毎日、登校に間に合う時間に起きて身支度を済ませる。けれど、いざ彩都の最寄り駅へ着いても気が付けばドアが閉じている。そうして足は香吹町へ向いてしまう。
少し近い詩武谷に行くことも多い。ファストフード店で過ごしたり、隙間時間で出来るアルバイトで時間を潰してから、兼村の店へ向かうのが彼のルーティンになっていた。
部屋にかさり、と紙の擦れ合う音がする。教科書も参考書も、どれもこれも手にしたときから今までもう何度も読み返した。まだ他の生徒が学ばないところまで読んで解いて読んで解いて……を繰り返していた。各種問題や、説明文の一言一句空で言えるほどである。
瀬川はふう、と息をついた。
彼の住む六畳一間は本で溢れかえっていた。小学校・中学校で使った教科書はもちろんのこと、小遣いを貯めて古本屋で購入した小説、児童書、絵本など、種類は多岐にわたる。
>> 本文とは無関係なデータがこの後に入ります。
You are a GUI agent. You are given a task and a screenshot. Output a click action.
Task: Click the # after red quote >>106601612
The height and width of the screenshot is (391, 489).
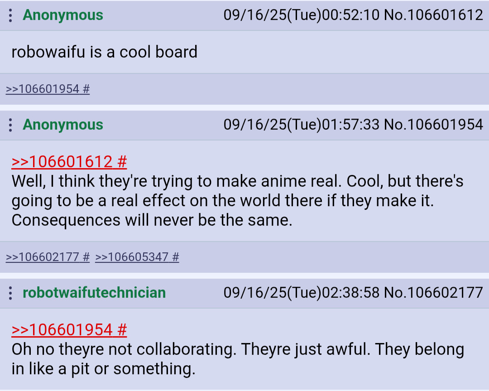point(122,162)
読んでいた数学の教科書を腹の上に置いて、目を閉じた。
(……勉強、好きだ。解けば解くほど満たされるし、面倒なこと考えなくていい。文字はうるさくないから好き。小説は特にそう。読んでると、その世界に溶けていく感じがたまらない。どっちも、居場所がないおれを受け入れてくれる)
でも、勉強が好きだからといって学校には行けない。そこが自分の居場所じゃないことを昔から知っているから。
じゃあ、兼村の店は?心配した口調だったが、呆れているようにも見えた。あそこを離れる潮時なのかもしれない。
じゃあ、じゃあ、次はどこへ行けばいいんだろう。自分を受け入れてくれる場所なんてもうどこにもないんじゃないか?
あの店の人たちが偶然優しかったから上手くいっていただけで、他のところでこんな見た目、人間性が通用するはずもない。どこでも奇異の目で見られることが多い。そんなの当たり前だ。
見つめていた天井から、徐に姿見へと近付いた。暗がりに自分の姿が映る。
ピアスを開け、髪が赤い。普段はだらしなく制服を着ている自分。自ら道を踏み外しているのは理解している。
でももう戻れない。絶対戻りたくない。あの頃とは違う。姿見へ手を伸ばして、彼は小さく呟く。
「……“ぼく”は──」
そのままごん、と鏡へ額を預けて、“瀬川凪”は自分の瞳を睨みつけた。